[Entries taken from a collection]
........
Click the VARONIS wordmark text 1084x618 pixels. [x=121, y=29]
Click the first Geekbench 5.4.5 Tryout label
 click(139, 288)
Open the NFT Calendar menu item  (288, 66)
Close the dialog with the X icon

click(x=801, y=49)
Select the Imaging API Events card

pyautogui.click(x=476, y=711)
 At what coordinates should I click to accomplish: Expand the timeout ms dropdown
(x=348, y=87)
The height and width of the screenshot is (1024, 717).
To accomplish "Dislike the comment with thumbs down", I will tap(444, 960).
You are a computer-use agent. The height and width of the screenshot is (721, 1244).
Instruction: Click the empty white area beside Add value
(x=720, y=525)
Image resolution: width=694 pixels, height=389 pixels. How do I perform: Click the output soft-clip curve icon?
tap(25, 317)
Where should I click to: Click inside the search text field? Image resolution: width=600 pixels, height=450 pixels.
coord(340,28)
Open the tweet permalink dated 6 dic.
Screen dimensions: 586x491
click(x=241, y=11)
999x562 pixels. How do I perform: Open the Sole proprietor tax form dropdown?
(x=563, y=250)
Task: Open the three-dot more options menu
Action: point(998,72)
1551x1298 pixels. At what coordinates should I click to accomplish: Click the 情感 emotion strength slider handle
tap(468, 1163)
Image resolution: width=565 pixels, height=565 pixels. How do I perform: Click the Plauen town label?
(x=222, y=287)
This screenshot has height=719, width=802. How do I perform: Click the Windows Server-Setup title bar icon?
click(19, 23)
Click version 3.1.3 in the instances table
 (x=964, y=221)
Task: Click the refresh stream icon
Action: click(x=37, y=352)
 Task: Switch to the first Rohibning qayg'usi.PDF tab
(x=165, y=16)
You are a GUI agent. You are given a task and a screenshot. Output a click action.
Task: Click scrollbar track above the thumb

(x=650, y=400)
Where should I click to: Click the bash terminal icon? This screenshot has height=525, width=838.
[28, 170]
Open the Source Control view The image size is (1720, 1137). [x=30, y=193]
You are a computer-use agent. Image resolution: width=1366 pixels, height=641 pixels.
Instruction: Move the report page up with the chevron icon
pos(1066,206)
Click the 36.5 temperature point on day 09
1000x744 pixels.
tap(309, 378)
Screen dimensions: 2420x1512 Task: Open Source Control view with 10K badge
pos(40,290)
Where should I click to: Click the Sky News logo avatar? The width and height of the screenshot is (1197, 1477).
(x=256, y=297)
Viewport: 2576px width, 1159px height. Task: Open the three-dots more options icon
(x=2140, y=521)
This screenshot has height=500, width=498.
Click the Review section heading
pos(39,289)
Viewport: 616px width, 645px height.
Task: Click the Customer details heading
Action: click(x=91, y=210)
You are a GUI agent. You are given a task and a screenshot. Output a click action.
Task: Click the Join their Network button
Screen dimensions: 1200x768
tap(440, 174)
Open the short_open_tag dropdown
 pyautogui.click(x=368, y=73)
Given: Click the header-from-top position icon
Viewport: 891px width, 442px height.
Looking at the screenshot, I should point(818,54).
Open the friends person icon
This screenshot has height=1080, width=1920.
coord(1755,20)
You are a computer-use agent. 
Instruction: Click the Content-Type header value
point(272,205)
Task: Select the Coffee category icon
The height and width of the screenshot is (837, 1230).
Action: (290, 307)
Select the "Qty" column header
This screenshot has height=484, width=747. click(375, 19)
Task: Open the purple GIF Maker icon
........
* Given request
Rewrite the material above, renaming every "Source Control view" to "Source Control panel" and leaving everything else untouched.

* Answer to this problem
Click the VARONIS wordmark text 1084x618 pixels. [x=121, y=29]
Click the first Geekbench 5.4.5 Tryout label
 click(139, 288)
Open the NFT Calendar menu item  (288, 66)
Close the dialog with the X icon

click(x=801, y=49)
Select the Imaging API Events card

pyautogui.click(x=476, y=711)
 At what coordinates should I click to accomplish: Expand the timeout ms dropdown
(x=348, y=87)
The height and width of the screenshot is (1024, 717).
To accomplish "Dislike the comment with thumbs down", I will tap(444, 960).
You are a computer-use agent. The height and width of the screenshot is (721, 1244).
Instruction: Click the empty white area beside Add value
(x=720, y=525)
Image resolution: width=694 pixels, height=389 pixels. How do I perform: Click the output soft-clip curve icon?
tap(25, 317)
Where should I click to: Click inside the search text field? Image resolution: width=600 pixels, height=450 pixels.
coord(340,28)
Open the tweet permalink dated 6 dic.
Screen dimensions: 586x491
click(x=241, y=11)
999x562 pixels. How do I perform: Open the Sole proprietor tax form dropdown?
(x=563, y=250)
Task: Open the three-dot more options menu
Action: point(998,72)
1551x1298 pixels. At what coordinates should I click to accomplish: Click the 情感 emotion strength slider handle
tap(468, 1163)
Image resolution: width=565 pixels, height=565 pixels. How do I perform: Click the Plauen town label?
(x=222, y=287)
This screenshot has height=719, width=802. How do I perform: Click the Windows Server-Setup title bar icon?
click(19, 23)
Click version 3.1.3 in the instances table
 (x=964, y=221)
Task: Click the refresh stream icon
Action: click(x=37, y=352)
 Task: Switch to the first Rohibning qayg'usi.PDF tab
(x=165, y=16)
You are a GUI agent. You are given a task and a screenshot. Output a click action.
Task: Click scrollbar track above the thumb

(x=650, y=400)
Where should I click to: Click the bash terminal icon? This screenshot has height=525, width=838.
[28, 170]
Open the Source Control panel The image size is (1720, 1137). [x=30, y=193]
You are a computer-use agent. Image resolution: width=1366 pixels, height=641 pixels.
Instruction: Move the report page up with the chevron icon
pos(1066,206)
Click the 36.5 temperature point on day 09
1000x744 pixels.
tap(309, 378)
Screen dimensions: 2420x1512 Task: Open Source Control panel with 10K badge
pos(40,290)
Where should I click to: Click the Sky News logo avatar? The width and height of the screenshot is (1197, 1477).
(x=256, y=297)
Viewport: 2576px width, 1159px height. Task: Open the three-dots more options icon
(x=2140, y=521)
This screenshot has height=500, width=498.
Click the Review section heading
pos(39,289)
Viewport: 616px width, 645px height.
Task: Click the Customer details heading
Action: click(x=91, y=210)
You are a GUI agent. You are given a task and a screenshot. Output a click action.
Task: Click the Join their Network button
Screen dimensions: 1200x768
tap(440, 174)
Open the short_open_tag dropdown
 pyautogui.click(x=368, y=73)
Given: Click the header-from-top position icon
Viewport: 891px width, 442px height.
Looking at the screenshot, I should point(818,54).
Open the friends person icon
This screenshot has height=1080, width=1920.
coord(1755,20)
You are a computer-use agent. 
Instruction: Click the Content-Type header value
point(272,205)
Task: Select the Coffee category icon
The height and width of the screenshot is (837, 1230).
Action: (290, 307)
Select the "Qty" column header
This screenshot has height=484, width=747. click(375, 19)
Task: Open the purple GIF Maker icon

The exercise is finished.